At the annual meeting of the American Association for the Study of Liver Diseases in San Francisco on 6 November, Pharmasset also presented data from their latest phase 2 trial, which tested once-daily dosing of PSI-7977 plus ribavirin in 40 people with or without interferon therapy. Even in the trial arm without interferon, all ten study subjects were cured of their infection after 12 weeks, the company reported. Also at the November meeting, Germany's Boehringer Ingelheim, Denmark's Santaris Pharma, Switzerland's Novartis and Georgia state's Inhibitex presented similarly positive phase 2 data from their own interferon-free regimens. A handful of other companies have other experimental drugs in the interferon-free pipeline, too (see 'Have no interferon').
Even Roche-the maker of Pegasys, the leading interferon used in HCV, with global sales approaching $2 billion last year-may be looking to developing an interferon-free product. On 17 October, the Swiss drug giant announced that it had purchased Anadys Pharmaceuticals, a San Diego-based drugmaker with a polymerase inhibitor called setrobuvir in phase 2 development, for about $230 million.
Running interferons
Richard Smith, Pharmasset's vice president of investor relations and corporate communications, likens the development of the latest generation of HCV therapies to what happened with HIV treatment protocols in the 1990s. "With the early HIV drugs, patients were taking eight or ten pills a day; now they have much more simplified regimens," he says. "We think that hepatitis C treatments will go the same way and start to move from combinations of interferon and all these other drugs toward a simplified treatment regimen."

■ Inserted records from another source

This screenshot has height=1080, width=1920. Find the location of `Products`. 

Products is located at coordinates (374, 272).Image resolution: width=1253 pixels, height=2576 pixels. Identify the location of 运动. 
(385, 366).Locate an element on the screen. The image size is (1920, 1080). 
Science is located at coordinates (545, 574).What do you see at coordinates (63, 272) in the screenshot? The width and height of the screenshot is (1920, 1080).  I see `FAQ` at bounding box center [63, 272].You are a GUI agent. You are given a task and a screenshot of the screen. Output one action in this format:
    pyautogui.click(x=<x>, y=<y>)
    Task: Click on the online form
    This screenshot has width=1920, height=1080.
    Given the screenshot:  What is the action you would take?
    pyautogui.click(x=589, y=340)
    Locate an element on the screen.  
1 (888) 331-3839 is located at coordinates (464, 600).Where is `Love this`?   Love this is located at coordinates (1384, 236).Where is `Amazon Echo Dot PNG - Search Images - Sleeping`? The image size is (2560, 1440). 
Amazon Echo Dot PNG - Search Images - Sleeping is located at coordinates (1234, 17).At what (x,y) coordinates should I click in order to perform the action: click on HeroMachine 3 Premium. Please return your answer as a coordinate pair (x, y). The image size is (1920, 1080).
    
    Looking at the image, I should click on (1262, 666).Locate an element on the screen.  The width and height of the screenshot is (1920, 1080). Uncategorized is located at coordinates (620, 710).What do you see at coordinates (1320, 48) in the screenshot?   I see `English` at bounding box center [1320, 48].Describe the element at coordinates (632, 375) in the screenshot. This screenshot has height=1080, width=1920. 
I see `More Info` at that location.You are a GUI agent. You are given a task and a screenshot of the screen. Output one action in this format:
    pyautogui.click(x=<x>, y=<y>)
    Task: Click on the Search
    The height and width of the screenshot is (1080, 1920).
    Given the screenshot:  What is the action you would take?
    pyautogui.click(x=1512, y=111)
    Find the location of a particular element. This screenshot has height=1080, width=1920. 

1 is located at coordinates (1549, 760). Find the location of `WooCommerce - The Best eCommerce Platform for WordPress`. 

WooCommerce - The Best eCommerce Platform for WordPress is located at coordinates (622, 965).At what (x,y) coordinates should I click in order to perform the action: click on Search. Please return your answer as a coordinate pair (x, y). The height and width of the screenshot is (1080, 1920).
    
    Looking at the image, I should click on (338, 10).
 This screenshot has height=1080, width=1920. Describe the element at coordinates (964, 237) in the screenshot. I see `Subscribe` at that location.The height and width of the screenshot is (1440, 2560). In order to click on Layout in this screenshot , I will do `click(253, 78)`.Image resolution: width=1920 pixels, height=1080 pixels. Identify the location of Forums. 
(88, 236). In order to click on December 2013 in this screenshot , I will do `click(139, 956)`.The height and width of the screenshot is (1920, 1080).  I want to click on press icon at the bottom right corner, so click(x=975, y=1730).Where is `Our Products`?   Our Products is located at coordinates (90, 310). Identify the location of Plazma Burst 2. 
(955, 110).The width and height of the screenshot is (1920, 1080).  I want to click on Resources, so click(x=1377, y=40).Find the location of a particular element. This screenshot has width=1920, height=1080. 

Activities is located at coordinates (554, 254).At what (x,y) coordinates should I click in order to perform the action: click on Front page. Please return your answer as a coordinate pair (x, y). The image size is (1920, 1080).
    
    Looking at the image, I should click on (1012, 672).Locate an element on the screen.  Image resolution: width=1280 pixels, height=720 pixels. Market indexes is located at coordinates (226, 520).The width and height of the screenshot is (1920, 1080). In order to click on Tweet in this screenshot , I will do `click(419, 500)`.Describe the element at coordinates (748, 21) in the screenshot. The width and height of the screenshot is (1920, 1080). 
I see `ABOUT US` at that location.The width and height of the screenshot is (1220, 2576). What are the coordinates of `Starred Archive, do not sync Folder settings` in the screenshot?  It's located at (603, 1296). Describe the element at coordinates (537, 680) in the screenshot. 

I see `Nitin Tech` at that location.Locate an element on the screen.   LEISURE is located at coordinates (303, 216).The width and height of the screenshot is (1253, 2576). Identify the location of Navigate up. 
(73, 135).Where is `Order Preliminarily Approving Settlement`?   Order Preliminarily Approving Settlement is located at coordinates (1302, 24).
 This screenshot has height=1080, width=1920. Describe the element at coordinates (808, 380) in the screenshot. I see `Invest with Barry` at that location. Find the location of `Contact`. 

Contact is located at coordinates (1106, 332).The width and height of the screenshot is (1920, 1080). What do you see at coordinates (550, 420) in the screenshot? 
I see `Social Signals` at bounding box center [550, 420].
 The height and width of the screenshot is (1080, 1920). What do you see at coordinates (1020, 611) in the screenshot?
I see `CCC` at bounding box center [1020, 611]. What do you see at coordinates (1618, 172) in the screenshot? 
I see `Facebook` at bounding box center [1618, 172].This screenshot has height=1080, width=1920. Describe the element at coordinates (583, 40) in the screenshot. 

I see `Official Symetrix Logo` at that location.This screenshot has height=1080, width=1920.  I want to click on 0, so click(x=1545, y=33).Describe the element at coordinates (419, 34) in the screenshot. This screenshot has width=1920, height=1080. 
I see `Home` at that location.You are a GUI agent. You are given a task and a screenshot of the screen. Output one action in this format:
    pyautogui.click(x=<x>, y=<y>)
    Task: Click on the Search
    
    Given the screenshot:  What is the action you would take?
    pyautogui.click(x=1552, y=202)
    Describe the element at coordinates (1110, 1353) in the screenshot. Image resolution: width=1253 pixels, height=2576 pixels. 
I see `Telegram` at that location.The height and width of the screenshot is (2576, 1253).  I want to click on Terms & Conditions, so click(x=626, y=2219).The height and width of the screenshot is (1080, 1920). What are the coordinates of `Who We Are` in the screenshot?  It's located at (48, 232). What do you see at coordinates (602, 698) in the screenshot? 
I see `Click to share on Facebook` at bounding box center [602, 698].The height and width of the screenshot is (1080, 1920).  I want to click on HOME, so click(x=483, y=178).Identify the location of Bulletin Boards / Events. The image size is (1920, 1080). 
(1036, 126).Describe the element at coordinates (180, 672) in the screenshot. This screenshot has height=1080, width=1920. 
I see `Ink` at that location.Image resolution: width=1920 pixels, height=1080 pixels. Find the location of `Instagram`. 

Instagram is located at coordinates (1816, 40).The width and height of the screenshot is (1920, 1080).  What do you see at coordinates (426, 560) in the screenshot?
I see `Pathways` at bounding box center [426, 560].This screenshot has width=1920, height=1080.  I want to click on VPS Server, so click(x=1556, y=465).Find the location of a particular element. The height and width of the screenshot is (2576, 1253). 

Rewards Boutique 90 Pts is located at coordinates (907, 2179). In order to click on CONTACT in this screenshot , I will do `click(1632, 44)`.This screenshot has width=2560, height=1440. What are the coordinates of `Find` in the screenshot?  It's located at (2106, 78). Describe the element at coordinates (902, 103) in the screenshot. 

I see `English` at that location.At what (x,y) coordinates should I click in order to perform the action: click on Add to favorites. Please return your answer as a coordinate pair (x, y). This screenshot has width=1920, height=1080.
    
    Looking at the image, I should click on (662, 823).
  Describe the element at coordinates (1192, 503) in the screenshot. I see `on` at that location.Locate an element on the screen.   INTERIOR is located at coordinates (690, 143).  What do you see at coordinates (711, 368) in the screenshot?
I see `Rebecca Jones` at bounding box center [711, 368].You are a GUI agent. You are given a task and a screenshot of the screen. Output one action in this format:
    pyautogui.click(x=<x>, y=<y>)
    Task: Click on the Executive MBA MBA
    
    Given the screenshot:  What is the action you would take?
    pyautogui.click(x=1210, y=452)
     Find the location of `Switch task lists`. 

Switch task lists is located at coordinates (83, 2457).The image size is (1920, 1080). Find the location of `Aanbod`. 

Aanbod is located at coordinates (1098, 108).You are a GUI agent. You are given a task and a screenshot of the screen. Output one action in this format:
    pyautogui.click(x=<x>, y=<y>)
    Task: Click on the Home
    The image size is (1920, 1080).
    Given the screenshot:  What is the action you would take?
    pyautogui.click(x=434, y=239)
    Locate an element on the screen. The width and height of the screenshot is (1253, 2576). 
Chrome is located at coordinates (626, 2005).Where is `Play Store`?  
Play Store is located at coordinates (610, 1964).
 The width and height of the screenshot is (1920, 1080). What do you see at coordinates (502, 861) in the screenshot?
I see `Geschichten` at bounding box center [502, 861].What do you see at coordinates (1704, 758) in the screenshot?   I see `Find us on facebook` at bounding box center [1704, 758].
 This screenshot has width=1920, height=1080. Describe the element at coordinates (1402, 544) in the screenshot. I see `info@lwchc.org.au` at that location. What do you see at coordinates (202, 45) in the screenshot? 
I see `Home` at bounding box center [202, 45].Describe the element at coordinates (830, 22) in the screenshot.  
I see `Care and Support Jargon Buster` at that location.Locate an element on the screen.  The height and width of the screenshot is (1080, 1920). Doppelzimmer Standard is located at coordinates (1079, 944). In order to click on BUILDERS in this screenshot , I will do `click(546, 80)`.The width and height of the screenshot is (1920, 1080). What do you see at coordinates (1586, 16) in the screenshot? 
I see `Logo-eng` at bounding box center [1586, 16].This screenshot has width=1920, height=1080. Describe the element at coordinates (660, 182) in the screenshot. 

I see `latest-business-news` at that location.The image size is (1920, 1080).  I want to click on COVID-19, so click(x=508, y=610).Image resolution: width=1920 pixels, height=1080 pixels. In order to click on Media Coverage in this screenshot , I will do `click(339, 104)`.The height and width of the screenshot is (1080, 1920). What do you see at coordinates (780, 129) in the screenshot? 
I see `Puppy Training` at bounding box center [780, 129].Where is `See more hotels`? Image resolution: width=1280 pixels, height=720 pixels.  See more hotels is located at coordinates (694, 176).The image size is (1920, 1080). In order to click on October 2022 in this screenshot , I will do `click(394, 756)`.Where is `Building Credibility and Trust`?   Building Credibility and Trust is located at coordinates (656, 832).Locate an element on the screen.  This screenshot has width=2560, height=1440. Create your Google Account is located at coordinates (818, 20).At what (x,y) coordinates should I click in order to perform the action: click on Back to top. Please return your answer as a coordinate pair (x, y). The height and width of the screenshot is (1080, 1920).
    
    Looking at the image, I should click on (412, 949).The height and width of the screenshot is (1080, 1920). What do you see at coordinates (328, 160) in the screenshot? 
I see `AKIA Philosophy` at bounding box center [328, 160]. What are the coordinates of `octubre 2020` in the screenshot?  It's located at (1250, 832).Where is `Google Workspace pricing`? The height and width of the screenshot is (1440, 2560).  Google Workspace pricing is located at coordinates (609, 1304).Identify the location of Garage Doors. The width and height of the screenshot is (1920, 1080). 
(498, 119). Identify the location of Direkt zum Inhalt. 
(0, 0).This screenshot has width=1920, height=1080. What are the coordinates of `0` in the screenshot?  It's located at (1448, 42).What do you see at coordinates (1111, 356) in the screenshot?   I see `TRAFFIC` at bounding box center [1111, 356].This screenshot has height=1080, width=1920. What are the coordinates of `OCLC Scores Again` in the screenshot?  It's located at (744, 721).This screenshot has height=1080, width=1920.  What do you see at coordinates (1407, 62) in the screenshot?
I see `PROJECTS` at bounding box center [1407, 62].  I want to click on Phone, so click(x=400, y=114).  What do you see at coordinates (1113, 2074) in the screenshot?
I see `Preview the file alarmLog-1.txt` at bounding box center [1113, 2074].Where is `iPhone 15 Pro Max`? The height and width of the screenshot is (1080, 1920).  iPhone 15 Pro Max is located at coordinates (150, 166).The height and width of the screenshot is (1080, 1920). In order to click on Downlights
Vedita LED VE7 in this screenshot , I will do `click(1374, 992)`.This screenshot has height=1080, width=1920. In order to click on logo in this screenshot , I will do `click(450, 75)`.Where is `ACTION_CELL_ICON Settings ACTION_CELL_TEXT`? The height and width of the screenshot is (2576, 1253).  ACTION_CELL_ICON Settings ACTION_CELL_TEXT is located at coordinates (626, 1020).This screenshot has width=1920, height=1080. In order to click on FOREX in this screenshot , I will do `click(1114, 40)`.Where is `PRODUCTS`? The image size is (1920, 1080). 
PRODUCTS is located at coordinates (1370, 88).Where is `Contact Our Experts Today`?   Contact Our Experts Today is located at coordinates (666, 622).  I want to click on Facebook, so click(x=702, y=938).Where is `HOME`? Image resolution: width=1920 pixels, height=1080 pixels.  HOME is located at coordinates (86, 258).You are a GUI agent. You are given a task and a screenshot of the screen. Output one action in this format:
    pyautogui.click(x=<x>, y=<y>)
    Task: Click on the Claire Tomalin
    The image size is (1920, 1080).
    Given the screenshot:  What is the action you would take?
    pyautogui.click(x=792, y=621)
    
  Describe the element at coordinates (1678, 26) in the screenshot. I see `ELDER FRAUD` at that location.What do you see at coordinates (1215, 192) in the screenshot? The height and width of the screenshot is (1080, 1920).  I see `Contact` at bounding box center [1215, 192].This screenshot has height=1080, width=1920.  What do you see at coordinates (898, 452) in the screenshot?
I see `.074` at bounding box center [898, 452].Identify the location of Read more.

But instead of paring down the number of drugs in the HCV cocktail, Jake Liang, chief of the Liver Diseases Branch at the US National Institute of Diabetes and Digestive and Kidney Diseases in Bethesda, Maryland, thinks combinations of multiple agents will be needed to target different aspects of viral infection and replication in order to reduce the chances of HCV developing resistance to a drug regimen. To this end, Chicago-based Abbott Laboratories is developing a four-in-one pill that includes the company's ABT-450 protease inhibitor, one of two polymerase inhibitors, ribavirin and Abbott's antiviral pill Norvir (ritonavir), which is commonly used to treat HIV. The company released interim data in October from a pair of trials with a total of 44 participants indicating complete viral clearance in around 90% of subjects. Meanwhile, Gilead Pharmaceuticals, based in Foster City, California, is also testing a four-drug combo with a similar mix of investigational agents that also includes a drug directed at the nonstructural 5A (NS5A) protein involved in viral replication.
Analysts say the race to develop the first interferon-free treatment is a race to take over the market. "With HIV, we've seen a small handful of drugs dominate the market, and it's become incredibly difficult for any new drugs to compete," says Brian Skorney, an analyst with Brean Murray, Carret & Co. in New York. "I think you'll see something similar with the hepatitis C market. Whatever drug is first able to get rid of interferon will become the market leader just by being first." And, in the short run, he says, it's a growing market. Health campaigns-led by Merck and Vertex-to diagnose new cases of HCV will probably cause prevalence to rise before it drops. And more tolerable drugs mean more patients with HCV being treated. "You'll see a pretty substantial increase in the market size once you move to an all-oral treatment," he says.